Viet­nam sees 6% growth, aided by build­ing boom

Kuwait Times - - BUSINESS -

Viet­nam’s econ­omy is fore­cast to grow 6.2 per­cent in 2016, helped by a man­u­fac­tur­ing and build­ing boom.

The Gen­eral Sta­tis­tics Of­fice said yes­ter­day that this year’s growth rate is be­low 2015’s rate of 6.7 per­cent but is still con­sid­ered a suc­cess given un­fa­vor­able global trends and a spate of nat­u­ral and en­vi­ron­men­tal dis­as­ters.

The south­ern Mekong Delta, the coun­try’s main rice grow­ing re­gion, ear­lier this year suf­fered the worst drought and in turn salt wa­ter in­tru­sions in nearly a cen­tury. Toxic chem­i­cals dumped into the sea in April by a steel com­plex in cen­tral Ha Tinh prov­ince, owned by a unit of Tai­wan’s For­mosa Plas­tics Group, dev­as­tated the re­gion’s fish­ing and tourism in­dus­tries.

Nat­u­ral dis­as­ters caused 18.3 tril­lion dong ($813 mil­lion) worth of dam­age, the sta­tis­tics of­fice said.

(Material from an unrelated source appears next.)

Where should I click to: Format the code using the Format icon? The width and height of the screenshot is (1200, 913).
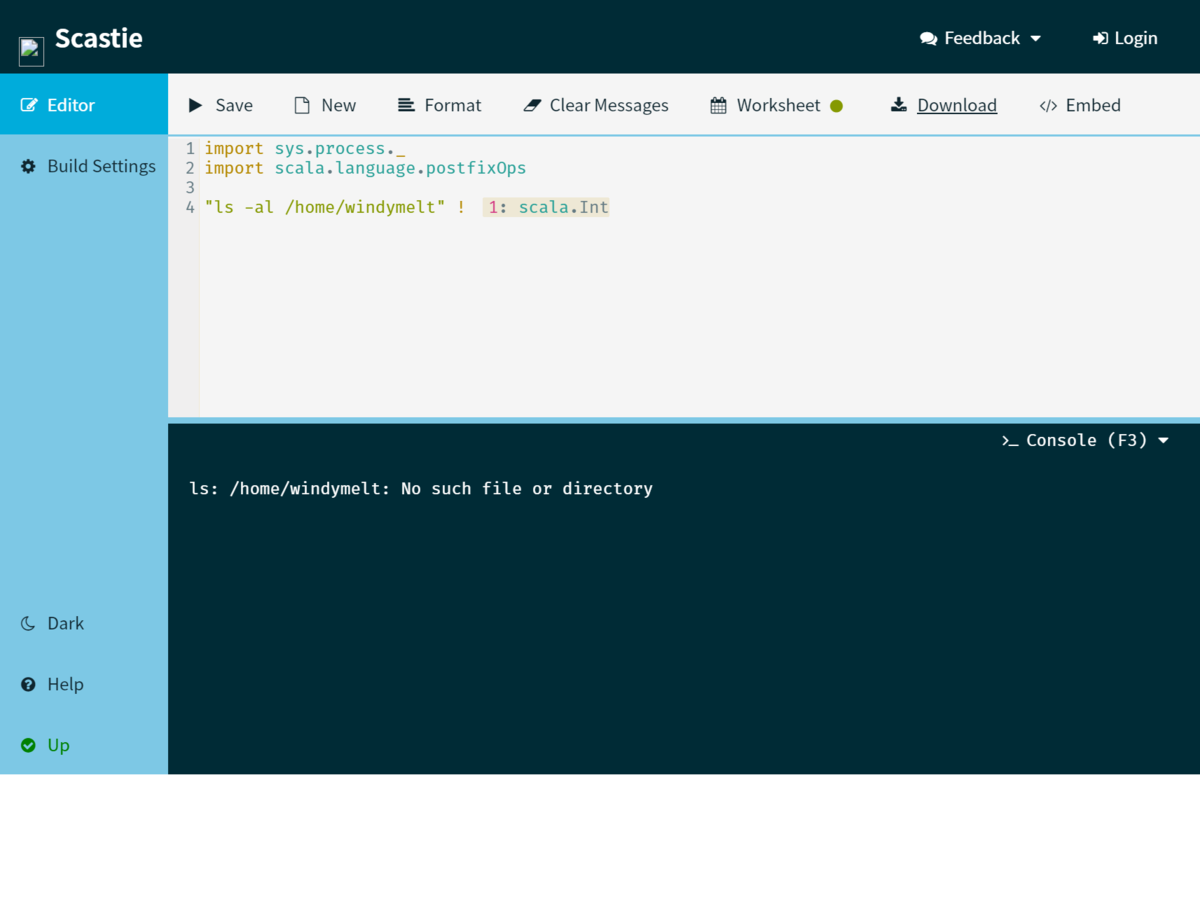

Prime Min­is­ter Nguyen Xuan Phuc listed a trend to­ward pro­tec­tion­ism and the un­pre­dictable sit­u­a­tion in the South China Sea, where China and other na­tions hold con­flict­ing ter­ri­to­rial claims, as chal­lenges in a meet­ing with other gov­ern­ment of­fi­cials.

“This year, there was a big slow­down in min­ing and agri­cul­ture. The im­pact of nat­u­ral dis­as­ters on farming caused GDP to fall by 1 per­cent­age point,” the on­line state-run news­pa­per Dan Tri quoted Phuc as say­ing. He said the For­mosa Plas­tics dis­as­ter alone caused dam­age equal to 0.3 per­cent­age point of GDP.

Viet­nam’s gov­ern­ment rou­tinely is­sues an es­ti­mate for GDP growth be­fore the end of the year. A no­tice on the sta­tis­tics of­fice’s web­site said in­dus­trial out­put and con­struc­tion grew at a siz­zling 7.6 per­cent pace while ser­vices ex­panded at a 7 per­cent pace, ac­count­ing for a slightly larger share of the growth. Ex­ports rose 8.6 per­cent from the year be­fore to $175.9 bil­lion, while im­ports to­taled $173.3 bil­lion, it said.

The World Bank in a re­port ear­lier this month said Viet­nam’s econ­omy re­mains re­silient, thanks to ro­bust do­mes­tic de­mand and ex­port-ori­ented man­u­fac­tur­ing. It said Viet­nam’s medium-term out­look re­mains fa­vor­able, with GDP ex­pected to ex­pand by 6 per­cent this year. But the coun­try of 93 mil­lion has a ways to go in de­vel­op­ing strong mone­tary and fi­nan­cial poli­cies, leav­ing it vul­ner­a­ble to global down­turns.

Viet­nam’s man­u­fac­tur­ing sec­tor has gained in re­cent years from the coun­try’s par­tic­i­pa­tion in the Trans-Pa­cific Part­ner­ship, a trade pact led by the US. Pres­i­dent-elect Don­ald Trump’s op­po­si­tion to the plan poses a risk to the for­eign in­vest­ment that had been flood­ing into Viet­nam in hopes of gain­ing pref­er­en­tial ac­cess for ex­ports to the US and other TPP mar­kets such as Ja­pan.

“Viet­nam still has work to do to en­sure macroe­co­nomic health to weather po­ten­tial shocks,” Beatrice Tan­jangco of Ox­ford Eco­nom­ics said in a re­cent re­port.

“In­ter­na­tional trade has led Viet­nam to pros­per over the past few years, but it also made it more vul­ner­a­ble to global risks.”

HANOI: A shoeshine man walks past a Prada fash­ion store in down­town Hanoi.